Fans of Chinese cold noodles may be intrigued to find frozen rice-thread noodles in their dessert. One of several cleverly constructed sweets, Hudda's exquisite combination of rice, mandarin sorbet, dried lavender and rose petals is inspired by faloodeh, an ancient Persian treat. (Iran may not be precisely on the Mediterranean, but close enough.)

While his muse may be on the other side of the world, the chef is on the lookout to source many key ingredients locally, including fresh seasonal produce from Beijing and organically raised salmon from Sichuan province.

Hudda says he has been at home in the kitchen since early childhood-he started cooking with his grandmother at the age of 6. He enrolled in culinary school when he was just 16. Later, he worked in acclaimed restaurants around the world, from The Pear Tree in Vancouver to Marchal in Copenhagen, where he helped that kitchen team earn the restaurant's first Michelin star.
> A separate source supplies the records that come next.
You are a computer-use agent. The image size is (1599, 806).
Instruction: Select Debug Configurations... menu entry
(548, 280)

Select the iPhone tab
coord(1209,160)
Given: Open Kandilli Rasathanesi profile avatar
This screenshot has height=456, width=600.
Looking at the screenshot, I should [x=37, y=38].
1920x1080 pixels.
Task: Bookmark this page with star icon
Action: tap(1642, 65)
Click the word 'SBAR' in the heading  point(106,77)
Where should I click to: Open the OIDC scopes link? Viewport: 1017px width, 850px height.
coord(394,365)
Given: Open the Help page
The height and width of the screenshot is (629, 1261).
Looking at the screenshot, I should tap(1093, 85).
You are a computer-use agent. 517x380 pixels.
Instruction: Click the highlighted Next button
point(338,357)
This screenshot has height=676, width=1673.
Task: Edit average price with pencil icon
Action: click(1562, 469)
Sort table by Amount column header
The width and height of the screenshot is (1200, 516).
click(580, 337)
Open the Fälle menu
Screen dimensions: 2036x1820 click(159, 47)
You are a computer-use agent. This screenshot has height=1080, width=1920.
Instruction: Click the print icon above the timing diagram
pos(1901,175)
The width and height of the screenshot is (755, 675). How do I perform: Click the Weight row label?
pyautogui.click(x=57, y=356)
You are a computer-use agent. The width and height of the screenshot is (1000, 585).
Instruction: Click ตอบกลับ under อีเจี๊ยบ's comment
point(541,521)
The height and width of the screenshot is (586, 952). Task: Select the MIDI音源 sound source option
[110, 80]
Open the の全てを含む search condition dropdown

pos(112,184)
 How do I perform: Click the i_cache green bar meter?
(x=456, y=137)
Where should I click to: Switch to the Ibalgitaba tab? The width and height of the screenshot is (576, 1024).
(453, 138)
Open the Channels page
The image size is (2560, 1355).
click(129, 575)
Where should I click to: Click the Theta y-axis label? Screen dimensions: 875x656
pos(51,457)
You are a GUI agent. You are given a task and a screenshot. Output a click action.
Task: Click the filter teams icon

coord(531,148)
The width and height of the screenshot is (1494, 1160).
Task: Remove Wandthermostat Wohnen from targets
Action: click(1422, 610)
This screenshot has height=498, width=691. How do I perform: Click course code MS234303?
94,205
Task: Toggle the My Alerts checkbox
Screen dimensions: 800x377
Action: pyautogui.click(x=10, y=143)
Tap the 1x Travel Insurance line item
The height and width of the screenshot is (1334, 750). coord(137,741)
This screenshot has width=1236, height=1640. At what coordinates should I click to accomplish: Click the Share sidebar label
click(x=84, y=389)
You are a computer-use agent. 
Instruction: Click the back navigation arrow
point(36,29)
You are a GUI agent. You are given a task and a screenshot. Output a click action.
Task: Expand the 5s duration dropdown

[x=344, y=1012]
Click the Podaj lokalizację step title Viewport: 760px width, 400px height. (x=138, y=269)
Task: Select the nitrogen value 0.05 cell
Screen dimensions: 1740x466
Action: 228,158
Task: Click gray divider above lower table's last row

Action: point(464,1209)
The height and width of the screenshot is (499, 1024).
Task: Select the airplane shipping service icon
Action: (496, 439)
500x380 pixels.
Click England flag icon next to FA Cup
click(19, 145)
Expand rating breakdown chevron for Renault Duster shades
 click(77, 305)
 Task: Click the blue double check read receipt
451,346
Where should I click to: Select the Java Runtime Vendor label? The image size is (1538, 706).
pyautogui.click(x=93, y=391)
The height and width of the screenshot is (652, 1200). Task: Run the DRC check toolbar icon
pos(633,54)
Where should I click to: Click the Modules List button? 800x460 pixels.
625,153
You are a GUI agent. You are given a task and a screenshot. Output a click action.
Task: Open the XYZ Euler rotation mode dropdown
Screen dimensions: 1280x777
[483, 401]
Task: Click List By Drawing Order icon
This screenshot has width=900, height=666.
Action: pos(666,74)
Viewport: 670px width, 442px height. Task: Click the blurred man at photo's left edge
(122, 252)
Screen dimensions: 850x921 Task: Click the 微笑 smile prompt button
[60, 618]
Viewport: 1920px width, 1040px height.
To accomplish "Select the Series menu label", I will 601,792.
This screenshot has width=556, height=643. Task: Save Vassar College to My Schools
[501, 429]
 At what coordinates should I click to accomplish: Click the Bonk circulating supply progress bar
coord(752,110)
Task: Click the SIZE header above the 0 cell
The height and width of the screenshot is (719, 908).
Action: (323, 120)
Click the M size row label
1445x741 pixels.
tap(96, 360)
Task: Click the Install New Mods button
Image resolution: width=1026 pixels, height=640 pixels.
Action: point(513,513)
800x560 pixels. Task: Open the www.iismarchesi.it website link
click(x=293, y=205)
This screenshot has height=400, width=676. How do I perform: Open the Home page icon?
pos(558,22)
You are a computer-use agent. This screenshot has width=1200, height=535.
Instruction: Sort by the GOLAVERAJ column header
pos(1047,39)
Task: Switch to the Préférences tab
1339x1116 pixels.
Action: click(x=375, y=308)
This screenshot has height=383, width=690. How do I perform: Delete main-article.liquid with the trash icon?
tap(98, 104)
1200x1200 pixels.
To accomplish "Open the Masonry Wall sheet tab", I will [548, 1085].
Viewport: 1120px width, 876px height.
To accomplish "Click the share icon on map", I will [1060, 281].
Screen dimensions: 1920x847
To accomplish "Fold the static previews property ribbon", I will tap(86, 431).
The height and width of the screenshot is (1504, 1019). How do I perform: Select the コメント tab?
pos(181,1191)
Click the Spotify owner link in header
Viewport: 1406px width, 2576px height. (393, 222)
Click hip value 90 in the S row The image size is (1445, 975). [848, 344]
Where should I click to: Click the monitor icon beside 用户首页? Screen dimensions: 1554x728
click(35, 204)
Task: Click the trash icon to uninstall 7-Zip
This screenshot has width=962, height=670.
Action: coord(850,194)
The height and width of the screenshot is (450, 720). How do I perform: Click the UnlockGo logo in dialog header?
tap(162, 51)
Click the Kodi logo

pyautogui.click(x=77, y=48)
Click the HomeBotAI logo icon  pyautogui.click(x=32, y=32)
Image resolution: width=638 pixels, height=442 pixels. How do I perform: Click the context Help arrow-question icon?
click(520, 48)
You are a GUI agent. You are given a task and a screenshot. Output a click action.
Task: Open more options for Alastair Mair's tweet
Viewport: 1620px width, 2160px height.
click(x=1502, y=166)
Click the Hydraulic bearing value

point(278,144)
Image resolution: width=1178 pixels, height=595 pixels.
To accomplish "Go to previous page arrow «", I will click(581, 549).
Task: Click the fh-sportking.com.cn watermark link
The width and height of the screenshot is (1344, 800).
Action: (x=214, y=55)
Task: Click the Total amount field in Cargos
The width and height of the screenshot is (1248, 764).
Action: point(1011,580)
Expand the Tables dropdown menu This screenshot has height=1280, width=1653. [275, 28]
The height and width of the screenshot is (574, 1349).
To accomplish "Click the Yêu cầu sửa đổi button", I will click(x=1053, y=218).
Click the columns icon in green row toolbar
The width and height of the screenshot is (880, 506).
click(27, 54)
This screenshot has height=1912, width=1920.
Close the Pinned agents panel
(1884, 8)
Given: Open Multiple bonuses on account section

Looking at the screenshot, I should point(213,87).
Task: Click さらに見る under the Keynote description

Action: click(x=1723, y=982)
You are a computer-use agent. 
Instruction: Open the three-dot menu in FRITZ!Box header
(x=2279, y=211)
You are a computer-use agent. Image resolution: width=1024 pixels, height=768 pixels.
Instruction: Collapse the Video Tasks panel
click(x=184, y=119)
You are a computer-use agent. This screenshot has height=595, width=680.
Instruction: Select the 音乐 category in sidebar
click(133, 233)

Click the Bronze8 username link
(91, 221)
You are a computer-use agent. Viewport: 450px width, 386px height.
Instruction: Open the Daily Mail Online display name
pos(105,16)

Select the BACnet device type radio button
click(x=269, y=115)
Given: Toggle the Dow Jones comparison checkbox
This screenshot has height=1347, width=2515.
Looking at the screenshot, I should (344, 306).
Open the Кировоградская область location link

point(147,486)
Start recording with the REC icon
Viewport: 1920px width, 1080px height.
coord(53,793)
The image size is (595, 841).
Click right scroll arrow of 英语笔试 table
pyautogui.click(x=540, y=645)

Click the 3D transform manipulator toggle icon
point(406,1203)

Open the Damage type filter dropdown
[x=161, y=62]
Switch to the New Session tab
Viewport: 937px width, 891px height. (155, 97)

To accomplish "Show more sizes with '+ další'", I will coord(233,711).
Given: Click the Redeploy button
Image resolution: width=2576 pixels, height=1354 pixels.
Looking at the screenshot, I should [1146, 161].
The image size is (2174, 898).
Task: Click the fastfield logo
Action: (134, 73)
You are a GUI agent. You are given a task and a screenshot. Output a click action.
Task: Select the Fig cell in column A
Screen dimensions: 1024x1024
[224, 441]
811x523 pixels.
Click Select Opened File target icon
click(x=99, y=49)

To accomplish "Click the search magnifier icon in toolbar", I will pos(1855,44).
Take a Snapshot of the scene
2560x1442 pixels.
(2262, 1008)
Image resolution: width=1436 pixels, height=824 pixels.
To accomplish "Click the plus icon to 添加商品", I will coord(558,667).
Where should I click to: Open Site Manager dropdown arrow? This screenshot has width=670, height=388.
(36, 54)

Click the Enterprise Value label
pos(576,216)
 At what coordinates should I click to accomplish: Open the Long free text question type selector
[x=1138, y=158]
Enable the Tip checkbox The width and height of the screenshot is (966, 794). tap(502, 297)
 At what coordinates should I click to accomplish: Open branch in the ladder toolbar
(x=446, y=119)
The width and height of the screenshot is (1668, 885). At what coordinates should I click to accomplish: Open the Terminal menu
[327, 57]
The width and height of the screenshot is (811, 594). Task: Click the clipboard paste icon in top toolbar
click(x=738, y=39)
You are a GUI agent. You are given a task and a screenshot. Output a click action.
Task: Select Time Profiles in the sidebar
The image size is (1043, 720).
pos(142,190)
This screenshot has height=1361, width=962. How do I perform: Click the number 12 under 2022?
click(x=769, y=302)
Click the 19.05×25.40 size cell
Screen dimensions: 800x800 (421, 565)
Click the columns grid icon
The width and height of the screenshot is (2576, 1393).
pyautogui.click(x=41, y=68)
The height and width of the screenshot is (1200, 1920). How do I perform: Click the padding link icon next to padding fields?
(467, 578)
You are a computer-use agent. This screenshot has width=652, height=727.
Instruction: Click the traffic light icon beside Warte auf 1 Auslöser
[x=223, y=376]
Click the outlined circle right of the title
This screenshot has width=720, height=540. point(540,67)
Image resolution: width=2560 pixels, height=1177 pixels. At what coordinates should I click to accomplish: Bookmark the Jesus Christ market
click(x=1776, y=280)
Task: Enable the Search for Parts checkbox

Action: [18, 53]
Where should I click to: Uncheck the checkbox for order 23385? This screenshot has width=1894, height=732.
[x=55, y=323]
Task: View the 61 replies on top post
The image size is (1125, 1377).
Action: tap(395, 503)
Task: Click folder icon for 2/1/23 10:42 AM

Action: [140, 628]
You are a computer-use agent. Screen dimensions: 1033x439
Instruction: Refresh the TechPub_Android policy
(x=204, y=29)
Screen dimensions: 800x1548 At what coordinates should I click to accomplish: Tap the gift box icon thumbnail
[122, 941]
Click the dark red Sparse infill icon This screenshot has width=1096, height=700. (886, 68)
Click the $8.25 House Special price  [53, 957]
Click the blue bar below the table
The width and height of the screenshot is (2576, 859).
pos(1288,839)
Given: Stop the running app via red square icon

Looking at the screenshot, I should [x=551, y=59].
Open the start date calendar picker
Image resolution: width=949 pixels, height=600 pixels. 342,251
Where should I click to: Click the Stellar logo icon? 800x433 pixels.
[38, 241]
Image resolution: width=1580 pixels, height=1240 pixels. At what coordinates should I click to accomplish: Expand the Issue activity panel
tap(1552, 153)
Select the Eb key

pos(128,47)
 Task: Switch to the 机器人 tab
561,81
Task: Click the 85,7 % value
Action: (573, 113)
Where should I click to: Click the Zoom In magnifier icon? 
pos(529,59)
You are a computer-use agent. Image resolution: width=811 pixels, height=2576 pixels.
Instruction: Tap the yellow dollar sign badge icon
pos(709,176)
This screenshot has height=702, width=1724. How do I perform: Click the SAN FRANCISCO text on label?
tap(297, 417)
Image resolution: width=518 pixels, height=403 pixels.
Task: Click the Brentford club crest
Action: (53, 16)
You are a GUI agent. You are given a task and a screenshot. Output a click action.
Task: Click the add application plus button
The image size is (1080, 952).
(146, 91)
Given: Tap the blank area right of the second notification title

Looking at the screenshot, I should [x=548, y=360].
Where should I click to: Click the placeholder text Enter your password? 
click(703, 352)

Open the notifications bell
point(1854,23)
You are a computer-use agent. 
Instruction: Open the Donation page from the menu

To broaden his culinary horizons, he also ventured to New York for short stints at two of the city's top dining rooms, Cafe Boulud and Eleven Madison Park.

Earlier, he got the chance to represent his home country of Canada at the prestigious Bocuse d'Or in 2011.

"Nine months into culinary school, I met some chefs who were training for the competition," he told Time Out magazine last year. "I wasn't sure whether I wanted to stay in school and this was a rare and great opportunity to work with the country's best chefs in the world's most prestigious cooking competition. It was especially an honor to represent Canada, which is not exactly known for its culinary heritage, in a competition at this level."

His culinary training in Canada, his cross-cultural heritage and his experience in some top Copenhagen kitchens have been a winning combination so far in China. Hudda's unassuming manner and luminous smile when he makes a tableside visit are so casual that diners may be unprepared for the heights he aspires to with his food.

"Beijing is an exciting city to express my culinary creativity," he says, "because it has a deep respect for culinary traditions yet is hungry for innovations.